* **TASK**:
Please quote the final part of the data below verbatim, starting with the line that contains "Click the purple" and continuing through the end of the data.
::: EXERCISE INPUT :::
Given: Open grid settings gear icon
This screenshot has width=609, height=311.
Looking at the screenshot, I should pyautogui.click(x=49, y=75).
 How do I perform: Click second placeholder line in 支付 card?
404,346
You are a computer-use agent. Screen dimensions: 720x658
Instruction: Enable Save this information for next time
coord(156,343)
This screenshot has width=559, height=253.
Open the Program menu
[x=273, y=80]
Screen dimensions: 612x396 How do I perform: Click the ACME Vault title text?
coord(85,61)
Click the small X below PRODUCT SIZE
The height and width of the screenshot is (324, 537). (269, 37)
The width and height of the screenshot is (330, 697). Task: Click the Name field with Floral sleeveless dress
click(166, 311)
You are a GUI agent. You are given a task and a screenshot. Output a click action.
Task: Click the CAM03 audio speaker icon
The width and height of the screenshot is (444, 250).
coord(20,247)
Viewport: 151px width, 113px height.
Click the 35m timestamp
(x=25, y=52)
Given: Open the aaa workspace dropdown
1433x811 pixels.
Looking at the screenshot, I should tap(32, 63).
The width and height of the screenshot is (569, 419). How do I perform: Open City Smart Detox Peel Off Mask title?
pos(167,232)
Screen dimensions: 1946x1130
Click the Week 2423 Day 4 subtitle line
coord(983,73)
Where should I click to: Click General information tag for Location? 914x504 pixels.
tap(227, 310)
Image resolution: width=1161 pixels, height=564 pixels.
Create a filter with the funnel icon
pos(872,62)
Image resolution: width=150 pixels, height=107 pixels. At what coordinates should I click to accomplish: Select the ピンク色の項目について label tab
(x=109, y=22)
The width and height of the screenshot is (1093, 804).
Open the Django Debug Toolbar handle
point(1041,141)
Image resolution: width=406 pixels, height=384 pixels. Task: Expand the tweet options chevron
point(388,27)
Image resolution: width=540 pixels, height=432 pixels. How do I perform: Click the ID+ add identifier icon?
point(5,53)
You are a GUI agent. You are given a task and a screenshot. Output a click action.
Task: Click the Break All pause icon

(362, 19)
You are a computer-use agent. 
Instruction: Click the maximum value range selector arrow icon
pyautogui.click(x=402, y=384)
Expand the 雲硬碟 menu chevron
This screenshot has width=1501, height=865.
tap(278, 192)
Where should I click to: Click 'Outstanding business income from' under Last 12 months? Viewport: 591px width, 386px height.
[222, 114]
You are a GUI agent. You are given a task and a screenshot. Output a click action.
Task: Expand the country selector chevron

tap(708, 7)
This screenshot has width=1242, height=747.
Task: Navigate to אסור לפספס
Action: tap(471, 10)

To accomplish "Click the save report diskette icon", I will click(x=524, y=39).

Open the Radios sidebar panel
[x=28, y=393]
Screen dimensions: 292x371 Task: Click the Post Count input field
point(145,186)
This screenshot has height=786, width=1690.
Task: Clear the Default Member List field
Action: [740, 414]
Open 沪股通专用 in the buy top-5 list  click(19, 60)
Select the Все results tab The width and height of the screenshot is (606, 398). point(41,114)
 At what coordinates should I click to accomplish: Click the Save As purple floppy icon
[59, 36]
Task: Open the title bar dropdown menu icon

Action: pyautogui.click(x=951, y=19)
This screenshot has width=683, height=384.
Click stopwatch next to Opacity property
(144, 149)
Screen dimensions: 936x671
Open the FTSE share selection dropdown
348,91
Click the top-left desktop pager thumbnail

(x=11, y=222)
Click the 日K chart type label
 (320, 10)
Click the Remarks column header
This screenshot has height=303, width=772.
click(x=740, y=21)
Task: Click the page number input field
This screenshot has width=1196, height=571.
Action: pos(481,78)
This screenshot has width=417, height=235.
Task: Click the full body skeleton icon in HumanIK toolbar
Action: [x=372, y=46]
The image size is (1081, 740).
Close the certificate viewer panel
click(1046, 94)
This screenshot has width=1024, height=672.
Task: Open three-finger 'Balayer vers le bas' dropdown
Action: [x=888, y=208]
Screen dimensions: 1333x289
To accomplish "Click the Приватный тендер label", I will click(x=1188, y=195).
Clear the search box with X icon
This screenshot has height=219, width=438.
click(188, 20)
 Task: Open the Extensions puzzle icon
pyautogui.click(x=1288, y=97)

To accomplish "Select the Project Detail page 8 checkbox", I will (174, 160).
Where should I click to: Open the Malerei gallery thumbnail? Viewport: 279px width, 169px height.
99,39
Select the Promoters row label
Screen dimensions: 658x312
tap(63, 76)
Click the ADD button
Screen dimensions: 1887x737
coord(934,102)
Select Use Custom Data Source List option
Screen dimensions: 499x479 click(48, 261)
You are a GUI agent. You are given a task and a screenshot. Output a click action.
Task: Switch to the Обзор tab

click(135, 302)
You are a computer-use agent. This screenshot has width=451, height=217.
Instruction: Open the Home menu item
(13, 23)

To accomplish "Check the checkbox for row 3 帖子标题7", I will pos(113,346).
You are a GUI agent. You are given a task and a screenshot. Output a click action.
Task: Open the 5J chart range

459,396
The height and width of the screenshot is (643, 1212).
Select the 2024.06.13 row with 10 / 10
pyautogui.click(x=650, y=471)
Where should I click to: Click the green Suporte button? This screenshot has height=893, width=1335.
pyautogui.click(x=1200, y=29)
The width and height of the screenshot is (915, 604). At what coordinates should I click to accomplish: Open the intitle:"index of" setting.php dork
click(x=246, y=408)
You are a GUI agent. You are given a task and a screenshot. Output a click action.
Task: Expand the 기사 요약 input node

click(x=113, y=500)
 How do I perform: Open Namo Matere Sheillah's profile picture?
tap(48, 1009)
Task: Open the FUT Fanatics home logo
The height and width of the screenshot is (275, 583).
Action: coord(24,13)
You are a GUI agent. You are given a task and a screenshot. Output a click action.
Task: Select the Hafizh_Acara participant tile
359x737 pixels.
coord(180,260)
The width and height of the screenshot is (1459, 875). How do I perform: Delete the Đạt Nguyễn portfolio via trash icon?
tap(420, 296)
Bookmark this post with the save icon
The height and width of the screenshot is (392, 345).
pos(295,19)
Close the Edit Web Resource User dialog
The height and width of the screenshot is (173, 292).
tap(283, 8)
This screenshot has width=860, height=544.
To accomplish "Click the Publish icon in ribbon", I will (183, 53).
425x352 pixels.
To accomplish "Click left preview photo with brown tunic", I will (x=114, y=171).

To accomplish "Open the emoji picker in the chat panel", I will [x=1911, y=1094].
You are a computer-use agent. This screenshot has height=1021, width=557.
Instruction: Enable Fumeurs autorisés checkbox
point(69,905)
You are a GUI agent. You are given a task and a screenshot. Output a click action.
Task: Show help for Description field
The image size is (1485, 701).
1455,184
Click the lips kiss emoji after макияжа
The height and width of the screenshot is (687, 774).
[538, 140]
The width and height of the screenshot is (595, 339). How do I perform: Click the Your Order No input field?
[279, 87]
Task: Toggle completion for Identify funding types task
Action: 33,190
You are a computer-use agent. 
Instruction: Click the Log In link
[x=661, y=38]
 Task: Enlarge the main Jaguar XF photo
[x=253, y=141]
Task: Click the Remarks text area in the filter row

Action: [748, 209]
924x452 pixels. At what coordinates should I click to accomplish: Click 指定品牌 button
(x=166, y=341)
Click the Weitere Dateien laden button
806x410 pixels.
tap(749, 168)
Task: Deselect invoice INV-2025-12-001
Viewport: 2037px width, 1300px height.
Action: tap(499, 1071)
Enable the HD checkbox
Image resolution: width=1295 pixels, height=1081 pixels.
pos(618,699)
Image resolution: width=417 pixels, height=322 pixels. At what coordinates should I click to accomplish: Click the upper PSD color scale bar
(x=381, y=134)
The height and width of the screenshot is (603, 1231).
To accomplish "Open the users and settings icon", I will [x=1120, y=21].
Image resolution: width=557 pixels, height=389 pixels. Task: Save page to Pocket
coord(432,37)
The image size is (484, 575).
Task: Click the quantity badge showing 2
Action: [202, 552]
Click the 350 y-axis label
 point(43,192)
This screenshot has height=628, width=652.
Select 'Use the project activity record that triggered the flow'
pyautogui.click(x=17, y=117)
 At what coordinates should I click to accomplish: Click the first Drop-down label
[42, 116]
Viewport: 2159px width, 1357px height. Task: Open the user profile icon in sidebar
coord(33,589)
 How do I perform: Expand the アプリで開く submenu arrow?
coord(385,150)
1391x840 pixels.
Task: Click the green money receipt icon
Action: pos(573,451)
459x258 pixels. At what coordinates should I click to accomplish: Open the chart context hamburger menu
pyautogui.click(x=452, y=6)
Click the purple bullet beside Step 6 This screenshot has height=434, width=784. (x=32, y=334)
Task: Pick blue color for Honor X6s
:::
* **COMPLETE RESPONSE**:
Click the purple bullet beside Step 6 This screenshot has height=434, width=784. (x=32, y=334)
Task: Pick blue color for Honor X6s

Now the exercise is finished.